Re: Default setting for enable_hashagg_disk

From: Tomas Vondra <tomas(dot)vondra(at)2ndquadrant(dot)com>
To: Peter Geoghegan <pg(at)bowt(dot)ie>
Cc: Tom Lane <tgl(at)sss(dot)pgh(dot)pa(dot)us>, Jeff Davis <pgsql(at)j-davis(dot)com>, Alvaro Herrera <alvherre(at)2ndquadrant(dot)com>, David Rowley <dgrowleyml(at)gmail(dot)com>, Stephen Frost <sfrost(at)snowman(dot)net>, Andres Freund <andres(at)anarazel(dot)de>, Bruce Momjian <bruce(at)momjian(dot)us>, Robert Haas <robertmhaas(at)gmail(dot)com>, Justin Pryzby <pryzby(at)telsasoft(dot)com>, Melanie Plageman <melanieplageman(at)gmail(dot)com>, "pgsql-hackers(at)postgresql(dot)org" <pgsql-hackers(at)postgresql(dot)org>
Subject: Re: Default setting for enable_hashagg_disk
Date: 2020-07-24 08:40:47
Message-ID: 20200724084047.hnhigkgagzifuitd@development
Views: Raw Message | Whole Thread | Download mbox | Resend email
Thread:
Lists: pgsql-docs pgsql-hackers

On Thu, Jul 23, 2020 at 07:33:45PM -0700, Peter Geoghegan wrote:
>On Thu, Jul 23, 2020 at 6:22 PM Tomas Vondra
><tomas(dot)vondra(at)2ndquadrant(dot)com> wrote:
>> So let me share some fresh I/O statistics collected on the current code
>> using iosnoop. I've done the tests on two different machines using the
>> "aggregate part" of TPC-H Q17, i.e. essentially this:
>>
>> SELECT * FROM (
>> SELECT
>> l_partkey AS agg_partkey,
>> 0.2 * avg(l_quantity) AS avg_quantity
>> FROM lineitem GROUP BY l_partkey OFFSET 1000000000
>> ) part_agg;
>>
>> The OFFSET is there just to ensure we don't need to send anything to
>> the client, etc.
>
>Thanks for testing this.
>
>> So sort writes ~3.4GB of data, give or take. But hashagg/master writes
>> almost 6-7GB of data, i.e. almost twice as much. Meanwhile, with the
>> original CP_SMALL_TLIST we'd write "only" ~5GB of data.

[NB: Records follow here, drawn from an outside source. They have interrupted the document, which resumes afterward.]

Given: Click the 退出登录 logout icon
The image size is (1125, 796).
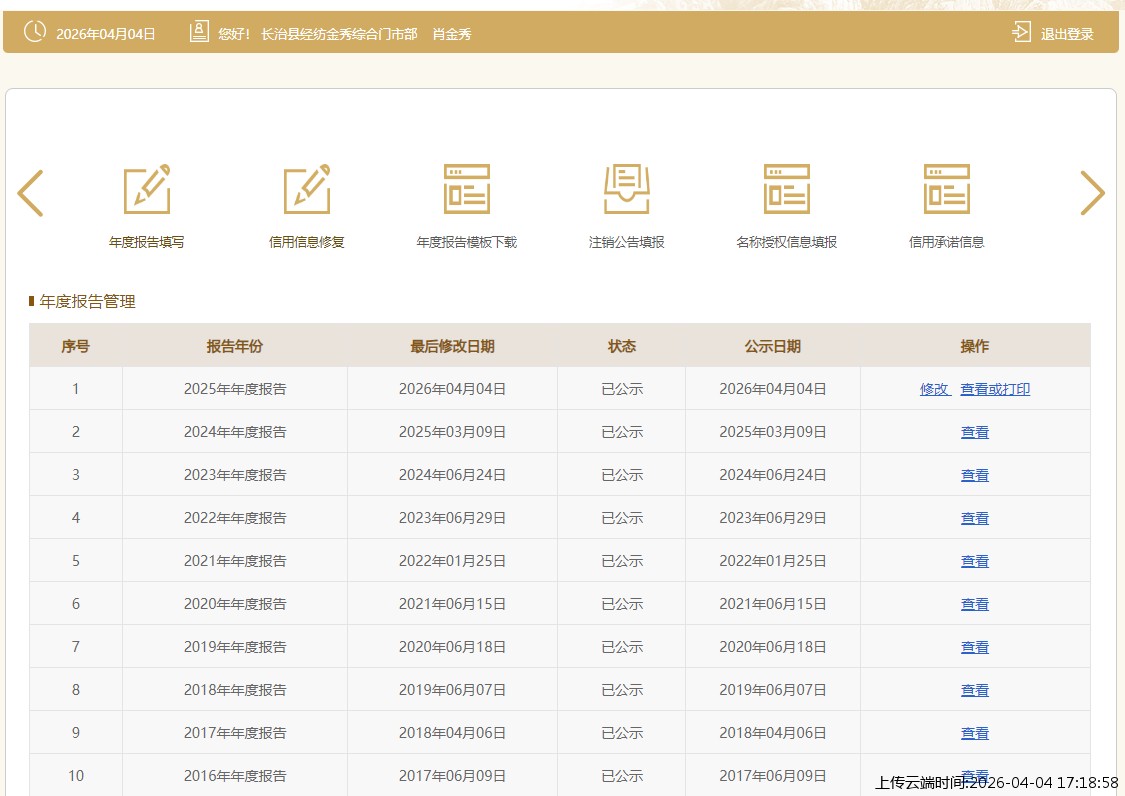Looking at the screenshot, I should (x=1021, y=33).
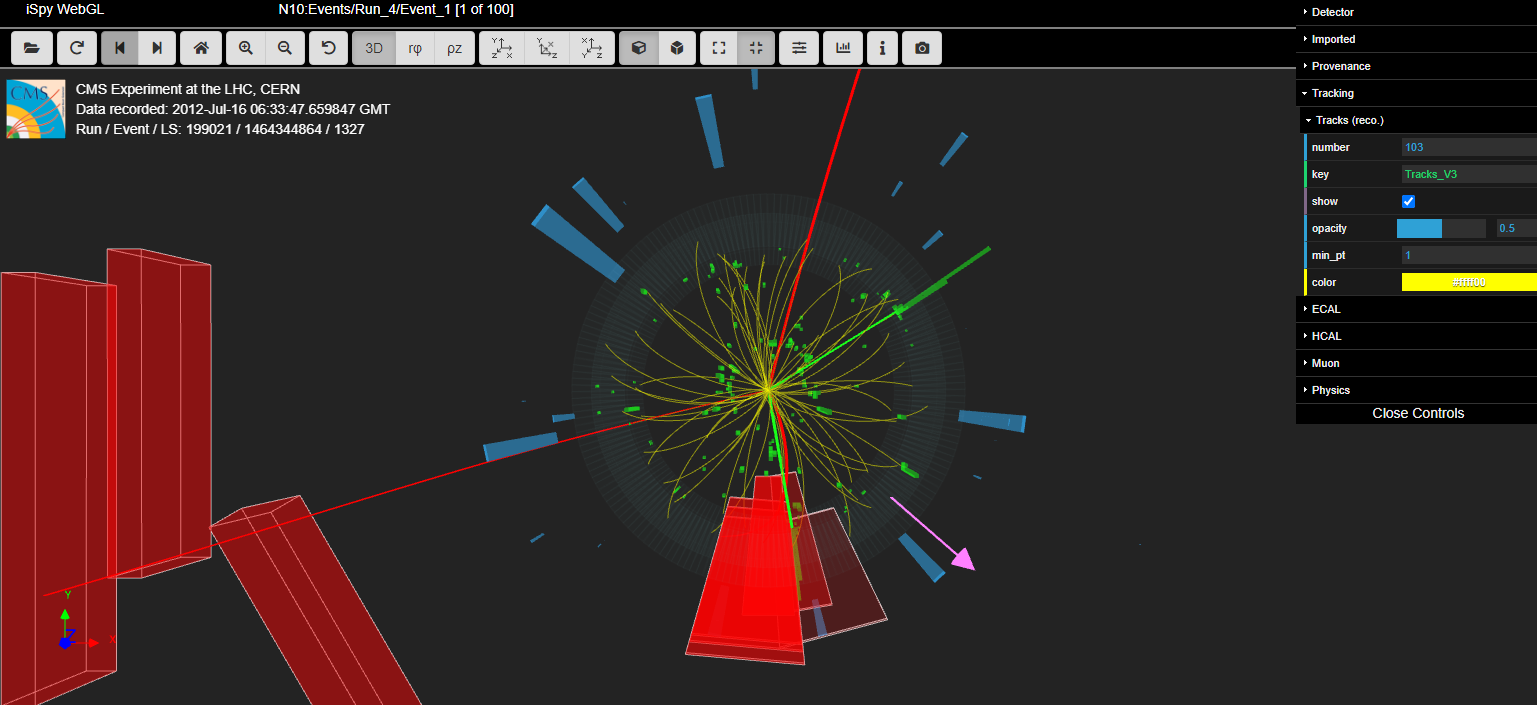Toggle orthographic projection cube icon
The height and width of the screenshot is (705, 1537).
click(x=677, y=48)
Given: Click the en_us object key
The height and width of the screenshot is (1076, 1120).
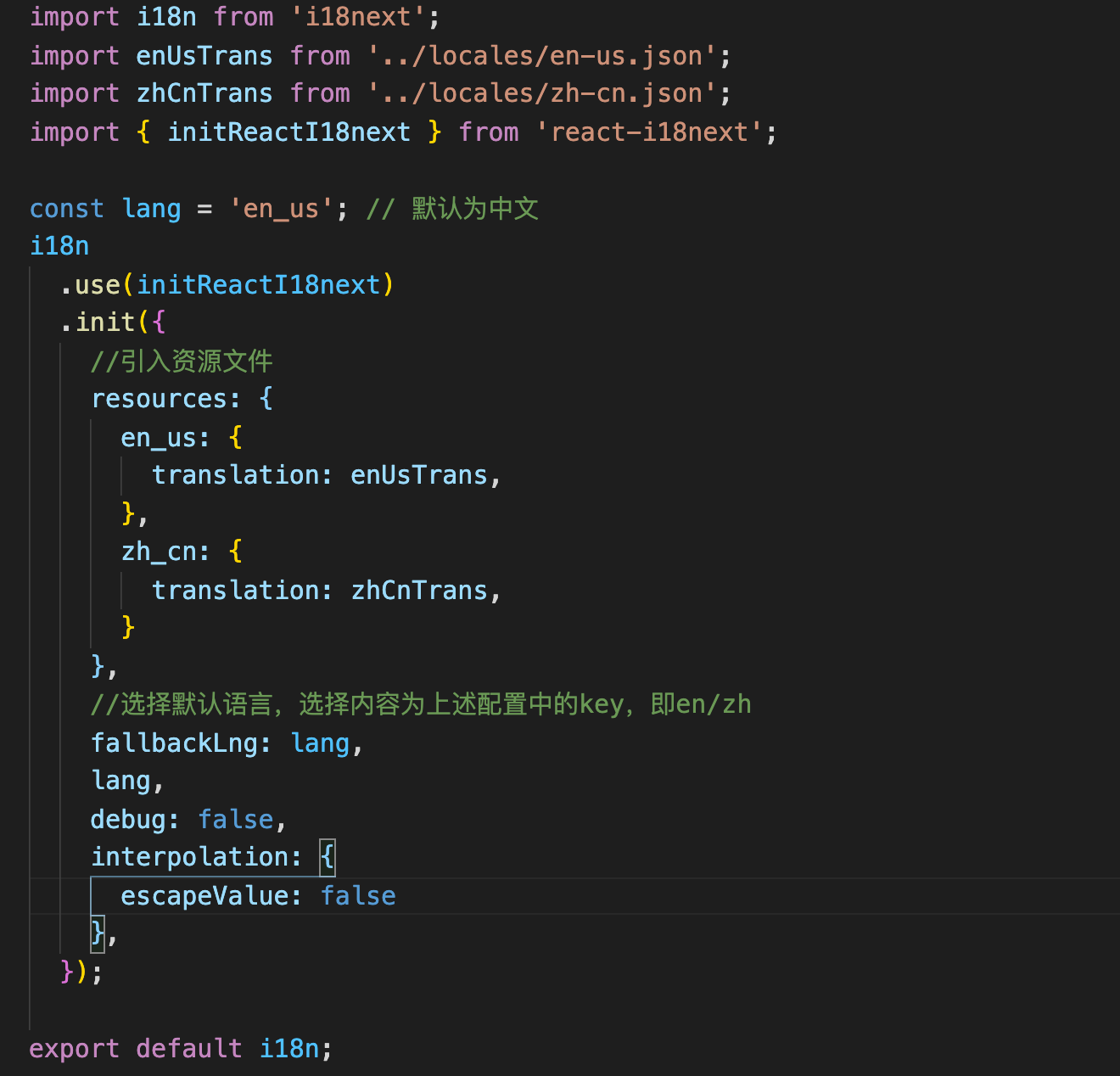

That's still
>> much more than the 3.4GB of data written by sort (which has to spill
>> everything, while hashagg only spills rows not covered by the groups
>> that fit into work_mem).
>
>What I find when I run your query (with my own TPC-H DB that is
>smaller than what you used here -- 59,986,052 lineitem tuples) is that
>the sort required about 7x more memory than the hash agg to do
>everything in memory: 4,384,711KB for the quicksort vs 630,801KB peak
>hash agg memory usage. I'd be surprised if the ratio was very
>different for you -- but can you check?
>

I can check, but it's not quite clear to me what are we looking for?
Increase work_mem until there's no need to spill in either case?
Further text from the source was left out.